9.1 Bestemmingsomschrijving
De voor ‘Maatschappelijk’ aangewezen gronden zijn bestemd voor:
a. educatieve voorzieningen en onderwijsvoorzieningen;
b. peuterspeelzalen, kinder- en naschoolse opvang;
c. sociaal-medische en (para)medische voorzieningen;
d. sociaal-culturele en voorzieningen ten behoeve van openbaar bestuur en openbare dienstverlening;
e. religieuze en levensbeschouwelijke voorzieningen;
f. ter plaatse van de functieaanduiding 'wonen' tevens voor een bedrijfs- c.q.
dienstwoning;
g. ter plaatse van de functiaanduiding 'specifieke vorm van maatschappelijk-scouting' tevens voor een scouting;
alsmede voor (bijbehorende):
h. parkeervoorzieningen en overige verhardingen;
i. tuinen en andere groenvoorzieningen;
j. water en waterhuishoudkundige voorzieningen.
9.2 Bouwregels
Op deze gronden mogen uitsluitend ten dienste van de in artikel 9.1 bedoelde bestemmingsomschrijving de volgende bouwwerken worden gebouwd:
9.2.1 Hoofdgebouwen
Voor het bouwen van hoofdgebouwen gelden de volgende regels:
a. hoofdgebouwen mogen uitsluitend binnen het aangegeven bouwvlak worden gebouwd met inachtneming van de aangegeven bebouwingspercentage;
b. indien geen bebouwingspercentage is aangegeven, mag het bouwvlak voor 100% bebouwd worden;
c. ten aanzien van de maximale goothoogte en bouwhoogte gelden de aanduidingen;
d. indien er geen aanduiding voor de goothoogte is aangegeven, is de goothoogte gelijk
aan de bouwhoogte.
9.2.2 woning
Voor het bouwen van een woning gelden de volgende regels:
a. alleen ter plaatse van de functieaanduiding 'wonen' is één woning toegestaan;
b. de woning dient binnen het aangegeven bouwvlak te worden opgericht;
c. de breedte van de woning (aan- of uitbouwen en/of aangebouwde bijgebouwen niet meegerekend) bedraagt minimaal 6,00 m;
d. ten aanzien van de maximale goothoogte en bouwhoogte gelden de aanduidingen.

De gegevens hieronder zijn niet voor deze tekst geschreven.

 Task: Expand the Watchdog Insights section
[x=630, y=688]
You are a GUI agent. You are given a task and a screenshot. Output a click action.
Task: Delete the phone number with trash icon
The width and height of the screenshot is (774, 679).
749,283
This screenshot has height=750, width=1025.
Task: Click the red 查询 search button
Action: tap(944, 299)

9.2.3 Aan- en uitbouwen en bijgebouwen
Voor het bouwen van aan- en uitbouwen en bijgebouwen gelden de volgende regels:
a. bij ieder hoofdgebouw en bij de woning (ter plaatse van de functieaanduiding 'wonen') mogen aan- en uitbouwen en bijgebouwen worden opgericht;
b. aan- en uitbouwen en bijgebouwen mogen zowel binnen als buiten het aangegeven bouwvlak worden gebouwd;
c. aan- en uitbouwen en bijgebouwen mogen worden opgericht buiten het bouwvlak, met dien verstande dat de totale oppervlakte van aan- en uitbouwen en bijgebouwen buiten het bouwvlak niet meer bedraagt dan 50 m²;
d. de goothoogte en bouwhoogte van aan- en uitbouwen en aangebouwde bijgebouwen
buiten het bouwvlak is maximaal 0,30 meter boven de bouwhoogte van de eerste
bouwlaag van het hoofdgebouw of de woning;
e. de goothoogte en bouwhoogte van vrijstaande bijgebouwen bedragen maximaal 3,25 m respectievelijk 5,50 m;
f. aan- en uitbouwen en bijgebouwen dienen minimaal 3,00 uit de perceelsgrenzen te
worden gebouwd.
9.2.4 Bouwwerken, geen gebouwen zijnde
Voor het bouwen van bouwwerken geen gebouwen zijnde, gelden de volgende regels:
a. bouwwerken geen gebouwen zijnde mogen zowel binnen als buiten het bouwvlak
worden opgericht;
b. de bouwhoogte van een erfafscheiding die gebouwd wordt vóór de voorgevel bedraagt maximaal 1,00 m;
c. de bouwhoogte van vlaggenmasten en reclamemasten bedraagt maximaal 8,00 m;
d. de bouwhoogte van overige bouwwerken geen gebouwen zijnde bedraagt maximaal
2,00 m.
9.3 Ontheffing van de bouwregels
9.3.1 Ontheffing
Burgemeester en wethouders zijn bevoegd ontheffing te verlenen van het bepaalde onder 9.2.4 sub d. tot een bouwhoogte van maximaal 4,00 m.
9.3.2 Procedure
De procedureregel zoals opgenomen in artikel 28 dient in acht genomen te worden.